Rewrite the items from the line containing "has height=450, width=800." up to and including the line containing "(1610, 30).", swapping "refresh-button" for "reload-button" and leaving everything else unchanged.

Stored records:

* * *

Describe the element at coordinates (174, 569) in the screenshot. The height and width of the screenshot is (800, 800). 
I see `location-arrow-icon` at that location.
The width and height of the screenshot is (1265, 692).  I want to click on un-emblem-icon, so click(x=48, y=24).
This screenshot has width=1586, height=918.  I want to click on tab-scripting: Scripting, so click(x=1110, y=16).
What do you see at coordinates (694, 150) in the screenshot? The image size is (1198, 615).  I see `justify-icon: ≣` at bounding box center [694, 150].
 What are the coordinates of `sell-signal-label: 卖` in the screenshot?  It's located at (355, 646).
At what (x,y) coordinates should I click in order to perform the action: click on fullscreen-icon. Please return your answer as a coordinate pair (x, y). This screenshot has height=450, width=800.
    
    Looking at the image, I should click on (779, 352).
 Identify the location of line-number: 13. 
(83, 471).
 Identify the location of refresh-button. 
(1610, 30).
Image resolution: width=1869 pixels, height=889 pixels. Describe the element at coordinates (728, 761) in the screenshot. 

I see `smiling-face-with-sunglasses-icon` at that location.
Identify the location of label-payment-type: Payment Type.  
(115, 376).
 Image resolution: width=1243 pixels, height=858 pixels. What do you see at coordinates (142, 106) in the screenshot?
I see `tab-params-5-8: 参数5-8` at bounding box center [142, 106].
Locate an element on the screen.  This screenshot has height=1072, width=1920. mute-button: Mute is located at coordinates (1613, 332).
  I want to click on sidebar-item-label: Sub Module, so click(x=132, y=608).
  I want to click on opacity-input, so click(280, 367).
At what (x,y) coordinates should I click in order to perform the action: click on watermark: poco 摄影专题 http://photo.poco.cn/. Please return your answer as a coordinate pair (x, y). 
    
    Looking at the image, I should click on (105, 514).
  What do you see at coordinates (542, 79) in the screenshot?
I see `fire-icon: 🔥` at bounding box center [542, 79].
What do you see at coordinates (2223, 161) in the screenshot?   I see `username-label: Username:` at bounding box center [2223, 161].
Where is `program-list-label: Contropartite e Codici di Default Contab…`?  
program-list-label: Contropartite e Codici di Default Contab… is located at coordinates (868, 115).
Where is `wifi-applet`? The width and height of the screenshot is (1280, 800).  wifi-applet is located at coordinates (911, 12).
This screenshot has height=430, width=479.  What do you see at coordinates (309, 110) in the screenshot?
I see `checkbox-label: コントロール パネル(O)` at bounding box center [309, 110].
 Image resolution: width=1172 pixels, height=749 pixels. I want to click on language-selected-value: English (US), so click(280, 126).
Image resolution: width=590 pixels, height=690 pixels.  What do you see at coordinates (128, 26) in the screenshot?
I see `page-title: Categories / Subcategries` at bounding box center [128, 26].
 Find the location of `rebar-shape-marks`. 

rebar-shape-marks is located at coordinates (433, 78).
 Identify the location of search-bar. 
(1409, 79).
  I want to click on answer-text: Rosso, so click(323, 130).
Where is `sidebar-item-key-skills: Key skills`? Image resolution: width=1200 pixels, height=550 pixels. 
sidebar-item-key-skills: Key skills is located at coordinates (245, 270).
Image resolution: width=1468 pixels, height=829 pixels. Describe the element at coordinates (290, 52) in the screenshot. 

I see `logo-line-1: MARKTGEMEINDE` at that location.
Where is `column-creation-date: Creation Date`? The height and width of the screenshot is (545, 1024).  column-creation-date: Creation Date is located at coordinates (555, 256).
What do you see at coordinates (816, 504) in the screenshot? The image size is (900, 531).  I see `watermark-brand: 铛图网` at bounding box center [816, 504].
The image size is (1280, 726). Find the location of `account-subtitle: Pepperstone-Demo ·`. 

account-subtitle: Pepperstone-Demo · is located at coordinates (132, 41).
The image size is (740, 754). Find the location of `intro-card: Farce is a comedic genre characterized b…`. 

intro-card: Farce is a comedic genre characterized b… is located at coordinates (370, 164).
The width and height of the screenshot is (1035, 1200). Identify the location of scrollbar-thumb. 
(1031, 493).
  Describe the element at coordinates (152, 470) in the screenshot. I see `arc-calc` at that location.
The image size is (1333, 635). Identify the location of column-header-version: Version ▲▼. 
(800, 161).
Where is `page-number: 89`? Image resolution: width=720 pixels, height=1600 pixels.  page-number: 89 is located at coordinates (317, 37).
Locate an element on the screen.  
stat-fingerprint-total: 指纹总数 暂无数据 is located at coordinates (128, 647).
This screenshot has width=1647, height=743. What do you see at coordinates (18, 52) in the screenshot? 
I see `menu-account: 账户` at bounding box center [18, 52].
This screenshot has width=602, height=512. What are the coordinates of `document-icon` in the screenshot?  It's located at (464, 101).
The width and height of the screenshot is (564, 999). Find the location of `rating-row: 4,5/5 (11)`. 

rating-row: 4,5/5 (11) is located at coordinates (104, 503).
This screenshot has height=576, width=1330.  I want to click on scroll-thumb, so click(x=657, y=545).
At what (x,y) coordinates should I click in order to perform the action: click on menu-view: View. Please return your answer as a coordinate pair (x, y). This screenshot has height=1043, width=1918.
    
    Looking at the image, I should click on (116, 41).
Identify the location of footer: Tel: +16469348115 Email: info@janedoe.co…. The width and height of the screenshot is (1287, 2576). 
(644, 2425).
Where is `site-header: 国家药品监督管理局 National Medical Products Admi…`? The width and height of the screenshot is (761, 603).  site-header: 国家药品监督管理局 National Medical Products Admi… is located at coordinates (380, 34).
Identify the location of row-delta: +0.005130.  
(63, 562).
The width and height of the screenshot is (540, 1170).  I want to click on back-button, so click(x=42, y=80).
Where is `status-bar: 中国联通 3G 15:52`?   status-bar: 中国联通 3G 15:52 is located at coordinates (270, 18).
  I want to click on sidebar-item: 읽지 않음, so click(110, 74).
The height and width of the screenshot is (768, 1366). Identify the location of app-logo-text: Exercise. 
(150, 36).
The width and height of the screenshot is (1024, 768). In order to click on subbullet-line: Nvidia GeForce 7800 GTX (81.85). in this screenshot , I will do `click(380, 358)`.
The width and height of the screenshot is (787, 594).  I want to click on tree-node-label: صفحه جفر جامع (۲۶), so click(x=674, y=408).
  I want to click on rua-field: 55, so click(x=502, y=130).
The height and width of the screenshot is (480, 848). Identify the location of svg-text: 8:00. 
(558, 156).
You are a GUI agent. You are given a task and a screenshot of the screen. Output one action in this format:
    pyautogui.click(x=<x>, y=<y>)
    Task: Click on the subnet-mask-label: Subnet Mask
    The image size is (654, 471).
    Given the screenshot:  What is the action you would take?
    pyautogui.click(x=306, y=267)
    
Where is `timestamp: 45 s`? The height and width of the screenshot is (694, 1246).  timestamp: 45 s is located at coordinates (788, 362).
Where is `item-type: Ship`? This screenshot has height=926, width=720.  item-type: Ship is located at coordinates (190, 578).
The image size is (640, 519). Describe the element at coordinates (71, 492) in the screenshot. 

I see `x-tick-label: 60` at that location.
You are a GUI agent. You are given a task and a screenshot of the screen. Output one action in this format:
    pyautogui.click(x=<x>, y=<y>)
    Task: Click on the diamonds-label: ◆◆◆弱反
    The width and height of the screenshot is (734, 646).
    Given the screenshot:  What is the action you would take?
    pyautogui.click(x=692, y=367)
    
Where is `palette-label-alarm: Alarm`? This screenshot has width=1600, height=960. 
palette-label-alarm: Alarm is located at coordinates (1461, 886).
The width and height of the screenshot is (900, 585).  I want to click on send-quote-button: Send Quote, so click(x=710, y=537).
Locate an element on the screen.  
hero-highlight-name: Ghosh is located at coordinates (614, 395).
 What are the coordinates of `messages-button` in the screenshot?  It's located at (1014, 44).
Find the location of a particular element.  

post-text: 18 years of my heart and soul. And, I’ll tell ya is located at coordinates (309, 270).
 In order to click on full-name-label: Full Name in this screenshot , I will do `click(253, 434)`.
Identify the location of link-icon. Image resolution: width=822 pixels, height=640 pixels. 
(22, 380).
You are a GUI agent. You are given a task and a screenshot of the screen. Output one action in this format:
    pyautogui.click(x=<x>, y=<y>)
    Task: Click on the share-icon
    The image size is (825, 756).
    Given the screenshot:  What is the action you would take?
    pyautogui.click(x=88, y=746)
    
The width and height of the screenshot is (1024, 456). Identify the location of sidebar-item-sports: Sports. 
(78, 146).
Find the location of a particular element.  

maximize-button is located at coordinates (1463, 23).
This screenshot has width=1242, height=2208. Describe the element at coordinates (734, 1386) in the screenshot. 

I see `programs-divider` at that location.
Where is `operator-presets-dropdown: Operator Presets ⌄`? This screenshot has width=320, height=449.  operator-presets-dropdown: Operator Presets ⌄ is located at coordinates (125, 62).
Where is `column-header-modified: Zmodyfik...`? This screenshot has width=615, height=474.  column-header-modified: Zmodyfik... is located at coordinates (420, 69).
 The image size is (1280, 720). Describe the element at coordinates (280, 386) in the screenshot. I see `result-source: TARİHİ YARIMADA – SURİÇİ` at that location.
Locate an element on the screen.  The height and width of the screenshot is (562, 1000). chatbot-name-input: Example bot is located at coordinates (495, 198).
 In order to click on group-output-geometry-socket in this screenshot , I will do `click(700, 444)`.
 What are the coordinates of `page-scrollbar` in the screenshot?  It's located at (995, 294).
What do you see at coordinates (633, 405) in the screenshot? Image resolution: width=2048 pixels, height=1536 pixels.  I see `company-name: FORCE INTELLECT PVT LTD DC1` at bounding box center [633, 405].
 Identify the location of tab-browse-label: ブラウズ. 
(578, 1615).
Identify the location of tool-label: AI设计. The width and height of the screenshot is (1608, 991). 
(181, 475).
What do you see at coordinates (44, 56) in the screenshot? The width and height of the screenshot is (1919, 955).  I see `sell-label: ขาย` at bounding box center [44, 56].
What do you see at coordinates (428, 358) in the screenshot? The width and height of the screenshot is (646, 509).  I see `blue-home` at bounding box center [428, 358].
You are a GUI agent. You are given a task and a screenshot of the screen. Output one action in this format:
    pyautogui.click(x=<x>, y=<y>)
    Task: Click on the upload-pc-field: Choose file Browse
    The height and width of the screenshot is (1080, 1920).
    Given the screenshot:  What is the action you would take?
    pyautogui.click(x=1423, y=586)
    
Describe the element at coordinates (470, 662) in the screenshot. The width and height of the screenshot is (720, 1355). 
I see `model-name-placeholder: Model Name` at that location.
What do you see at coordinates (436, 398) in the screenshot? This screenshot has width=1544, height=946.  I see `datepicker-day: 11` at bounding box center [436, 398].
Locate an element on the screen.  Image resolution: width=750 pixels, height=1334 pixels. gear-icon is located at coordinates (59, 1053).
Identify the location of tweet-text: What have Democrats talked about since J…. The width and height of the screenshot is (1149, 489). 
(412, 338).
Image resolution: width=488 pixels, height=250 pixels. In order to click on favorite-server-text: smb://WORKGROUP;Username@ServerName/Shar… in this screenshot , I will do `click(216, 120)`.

* * *

## [WRITTEN SOLUTION]
At what (x,y) coordinates should I click in order to perform the action: click on fullscreen-icon. Please return your answer as a coordinate pair (x, y). This screenshot has height=450, width=800.
    
    Looking at the image, I should click on (779, 352).
 Identify the location of line-number: 13. 
(83, 471).
 Identify the location of reload-button. 
(1610, 30).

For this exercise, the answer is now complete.